§ **COSE DA FARE**:
1. Trascrivi il brano sull'impatto economico dell'epidemia in Cina, a partire da "Tuttavia, vi sono" e fino a "che avvenivano altrove.".
2. Continua il brano sull'impatto economico dell'epidemia in Cina, riprendendo dopo la sua ultima frase.

§ **BRANO FORNITO**:

________________

L’epidemia di SARS non è un buon caso di studio

La SARS ha generato 8.098 contagi e 774 decessi in 17 Paesi. In corrispondenza dell’epidemia, il tasso di crescita del Pil cinese è diminuito del 2,1% nel primo trimestre 2003 rispetto al trimestre precedente.

Tuttavia, vi sono differenze significative con la situazione attuale. Nel 2003 la Cina più che essere un driver per l’economia globale – di cui rappresentava solo il 5% – era una cassa di risonanza per oscillazioni e shock che avvenivano altrove.

Inoltre, il rallentamento delle economie del G7 e il calo della produzione del petrolio legato all’invasione dell’Iran possono aver avuto un impatto nello stesso periodo. Secondo i calcoli dei nostri esperti, il calo del tasso di crescita cinese nel 1° trimestre 2003 riconducibile a fattori idiosincratici interni alla Cina – tra cui la SARS – è solo dell’1%, mentre il resto è attribuibile a fattori esterni come la crescita globale e il prezzo del petrolio. Per questo, a nostro avviso, la SARS non è un buon caso di studio per comprendere il potenziale impatto del coronavirus.

L’alternativa: misurare la perdita di giorni di lavoro

Un approccio alternativo e a nostro avviso più valido per stimare l’impatto economico dell’epidemia – senza doversi affidare alla SARS – è quello di quantificare l’effetto dei giorni di lavoro persi a causa del virus sulla produzione complessiva. In base alle nostre stime, le misure imposte dal Governo cinese all’inizio di febbraio hanno provocato una perdita di 8 giorni lavorativi per il Paese nel complesso. La perdita di un giorno lavorativo provoca una perdita di output di circa 0,4%. Di conseguenza, si può stimare una riduzione del 3,2% nel tasso di crescita trimestrale cinese dovuto all’epidemia.

________________

§ **CONTENUTO DEI DATI**:
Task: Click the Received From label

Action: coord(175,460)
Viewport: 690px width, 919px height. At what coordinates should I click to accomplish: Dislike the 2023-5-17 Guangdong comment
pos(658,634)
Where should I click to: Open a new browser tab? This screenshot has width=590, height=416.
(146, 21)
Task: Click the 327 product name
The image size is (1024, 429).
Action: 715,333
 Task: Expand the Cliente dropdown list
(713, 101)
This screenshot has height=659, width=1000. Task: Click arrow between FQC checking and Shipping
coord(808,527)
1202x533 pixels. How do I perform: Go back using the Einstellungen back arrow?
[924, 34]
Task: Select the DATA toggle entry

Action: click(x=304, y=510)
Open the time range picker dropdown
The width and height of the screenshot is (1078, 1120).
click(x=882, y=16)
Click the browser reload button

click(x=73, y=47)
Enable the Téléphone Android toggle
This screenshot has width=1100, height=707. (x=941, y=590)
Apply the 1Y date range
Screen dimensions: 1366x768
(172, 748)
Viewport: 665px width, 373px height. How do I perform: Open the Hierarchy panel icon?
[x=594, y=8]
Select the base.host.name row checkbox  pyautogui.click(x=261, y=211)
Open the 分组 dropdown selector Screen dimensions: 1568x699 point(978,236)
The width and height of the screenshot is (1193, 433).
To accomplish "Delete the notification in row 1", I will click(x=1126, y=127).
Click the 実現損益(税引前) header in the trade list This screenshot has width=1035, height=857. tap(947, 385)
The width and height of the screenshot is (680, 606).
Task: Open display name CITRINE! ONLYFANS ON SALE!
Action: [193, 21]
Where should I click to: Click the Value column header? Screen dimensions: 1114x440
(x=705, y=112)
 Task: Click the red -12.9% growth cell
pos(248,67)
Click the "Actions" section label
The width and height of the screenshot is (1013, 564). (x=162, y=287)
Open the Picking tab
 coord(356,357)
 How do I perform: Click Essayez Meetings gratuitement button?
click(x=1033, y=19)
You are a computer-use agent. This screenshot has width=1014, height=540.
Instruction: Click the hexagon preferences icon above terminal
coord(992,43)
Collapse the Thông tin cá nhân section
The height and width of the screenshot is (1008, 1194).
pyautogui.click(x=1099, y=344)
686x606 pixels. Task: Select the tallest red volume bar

________________

§ **RISULTATI PER ATTIVITÀ**:
1.
Tuttavia, vi sono differenze significative con la situazione attuale. Nel 2003 la Cina più che essere un driver per l’economia globale – di cui rappresentava solo il 5% – era una cassa di risonanza per oscillazioni e shock che avvenivano altrove.

2.
L’impatto stimato con questo metodo sarebbe superiore a quello della SARS nel 2003. Tuttavia, va considerato che, se si volesse usare l’impatto della SARS per stimare quello del COVID‑19, bisognerebbe anche aggiustarlo per il numero di contagi, ovvero moltiplicarlo per un fattore 15, dato che i casi di coronavirus sono già 15 volte quelli di SARS. L’impatto stimato in questo modo sarebbe immenso.

Siamo quindi convinti che, osservando la sensibilità della crescita economica alla perdita di giorni lavorativi (0,4% del Pil per ogni giorno perso), si ottenga un’indicazione molto più affidabile sull’impatto reale del virus che non moltiplicando arbitrariamente gli effetti della SARS. Lo stesso metodo può essere utilizzato per stimare l’impatto in altri Paesi che sono stati colpiti duramente dall’epidemia, come l’Italia.

Per concludere, stiamo continuando a monitorare gli indicatori ad alta frequenza relativi ai viaggi, all’inquinamento e al consumo di carbone nelle centrali elettriche. Questi dati ci permetteranno di misurare in modo più accurato e in tempo reale quanti giorni lavorativi sono stati effettivamente persi e, in base al metodo illustrato, quale sarà quindi l’impatto reale sull’economia, con grande anticipo rispetto alla pubblicazione dei dati ufficiali di lungo periodo.